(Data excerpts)
========================

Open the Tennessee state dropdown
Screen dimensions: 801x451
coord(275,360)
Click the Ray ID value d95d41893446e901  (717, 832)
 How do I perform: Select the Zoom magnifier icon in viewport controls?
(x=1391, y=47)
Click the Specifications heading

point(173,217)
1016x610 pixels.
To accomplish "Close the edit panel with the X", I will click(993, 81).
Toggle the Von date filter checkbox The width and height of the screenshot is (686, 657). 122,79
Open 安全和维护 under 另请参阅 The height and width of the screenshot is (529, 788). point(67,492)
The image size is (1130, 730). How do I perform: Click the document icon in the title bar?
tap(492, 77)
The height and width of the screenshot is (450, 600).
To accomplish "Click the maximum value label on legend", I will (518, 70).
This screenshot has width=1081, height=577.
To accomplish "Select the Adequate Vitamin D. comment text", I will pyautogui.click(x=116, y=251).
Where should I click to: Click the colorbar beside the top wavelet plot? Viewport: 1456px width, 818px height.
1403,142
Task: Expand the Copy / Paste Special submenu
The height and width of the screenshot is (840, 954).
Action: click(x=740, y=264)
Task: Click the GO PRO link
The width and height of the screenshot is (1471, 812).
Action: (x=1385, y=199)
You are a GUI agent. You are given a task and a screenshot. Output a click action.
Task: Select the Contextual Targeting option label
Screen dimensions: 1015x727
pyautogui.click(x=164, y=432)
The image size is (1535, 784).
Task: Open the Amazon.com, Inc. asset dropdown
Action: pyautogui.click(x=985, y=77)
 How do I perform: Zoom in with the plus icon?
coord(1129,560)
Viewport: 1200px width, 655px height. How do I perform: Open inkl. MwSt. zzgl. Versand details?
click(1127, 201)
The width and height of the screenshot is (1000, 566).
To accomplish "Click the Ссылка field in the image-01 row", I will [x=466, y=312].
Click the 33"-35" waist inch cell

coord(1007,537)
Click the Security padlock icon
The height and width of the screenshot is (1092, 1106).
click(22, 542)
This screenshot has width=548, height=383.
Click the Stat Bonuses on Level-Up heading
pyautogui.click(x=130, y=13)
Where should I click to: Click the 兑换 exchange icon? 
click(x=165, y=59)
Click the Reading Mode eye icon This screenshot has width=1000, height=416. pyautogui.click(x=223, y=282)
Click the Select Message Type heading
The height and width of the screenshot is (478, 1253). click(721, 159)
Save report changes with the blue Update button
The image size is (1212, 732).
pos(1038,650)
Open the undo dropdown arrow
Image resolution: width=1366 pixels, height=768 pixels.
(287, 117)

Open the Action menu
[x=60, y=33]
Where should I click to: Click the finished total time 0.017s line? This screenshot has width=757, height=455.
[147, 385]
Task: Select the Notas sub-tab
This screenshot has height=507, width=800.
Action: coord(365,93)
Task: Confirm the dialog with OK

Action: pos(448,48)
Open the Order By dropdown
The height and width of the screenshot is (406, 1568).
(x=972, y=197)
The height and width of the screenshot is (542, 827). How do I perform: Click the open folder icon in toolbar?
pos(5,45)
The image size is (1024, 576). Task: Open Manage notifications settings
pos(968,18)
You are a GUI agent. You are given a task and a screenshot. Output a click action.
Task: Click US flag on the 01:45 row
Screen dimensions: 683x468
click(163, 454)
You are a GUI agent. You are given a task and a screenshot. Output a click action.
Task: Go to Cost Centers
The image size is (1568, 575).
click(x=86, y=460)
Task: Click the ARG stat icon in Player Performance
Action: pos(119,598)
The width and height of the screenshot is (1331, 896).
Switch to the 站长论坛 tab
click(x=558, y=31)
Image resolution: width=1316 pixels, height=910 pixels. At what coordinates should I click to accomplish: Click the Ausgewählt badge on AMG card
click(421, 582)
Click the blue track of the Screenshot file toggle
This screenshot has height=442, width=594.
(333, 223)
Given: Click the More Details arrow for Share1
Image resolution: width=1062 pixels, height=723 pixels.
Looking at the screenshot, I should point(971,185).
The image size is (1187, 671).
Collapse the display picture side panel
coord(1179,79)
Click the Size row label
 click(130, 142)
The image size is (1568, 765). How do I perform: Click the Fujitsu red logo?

========================

TASK PROMPT: Nothing but the lines from the one containing "Task: Click US flag on the 01:45 row" through the end of the entries belongs in the answer; repeat them exactly.

THE ANSWER:
Task: Click US flag on the 01:45 row
Screen dimensions: 683x468
click(163, 454)
You are a GUI agent. You are given a task and a screenshot. Output a click action.
Task: Go to Cost Centers
The image size is (1568, 575).
click(x=86, y=460)
Task: Click the ARG stat icon in Player Performance
Action: pos(119,598)
The width and height of the screenshot is (1331, 896).
Switch to the 站长论坛 tab
click(x=558, y=31)
Image resolution: width=1316 pixels, height=910 pixels. At what coordinates should I click to accomplish: Click the Ausgewählt badge on AMG card
click(421, 582)
Click the blue track of the Screenshot file toggle
This screenshot has height=442, width=594.
(333, 223)
Given: Click the More Details arrow for Share1
Image resolution: width=1062 pixels, height=723 pixels.
Looking at the screenshot, I should point(971,185).
The image size is (1187, 671).
Collapse the display picture side panel
coord(1179,79)
Click the Size row label
 click(130, 142)
The image size is (1568, 765). How do I perform: Click the Fujitsu red logo?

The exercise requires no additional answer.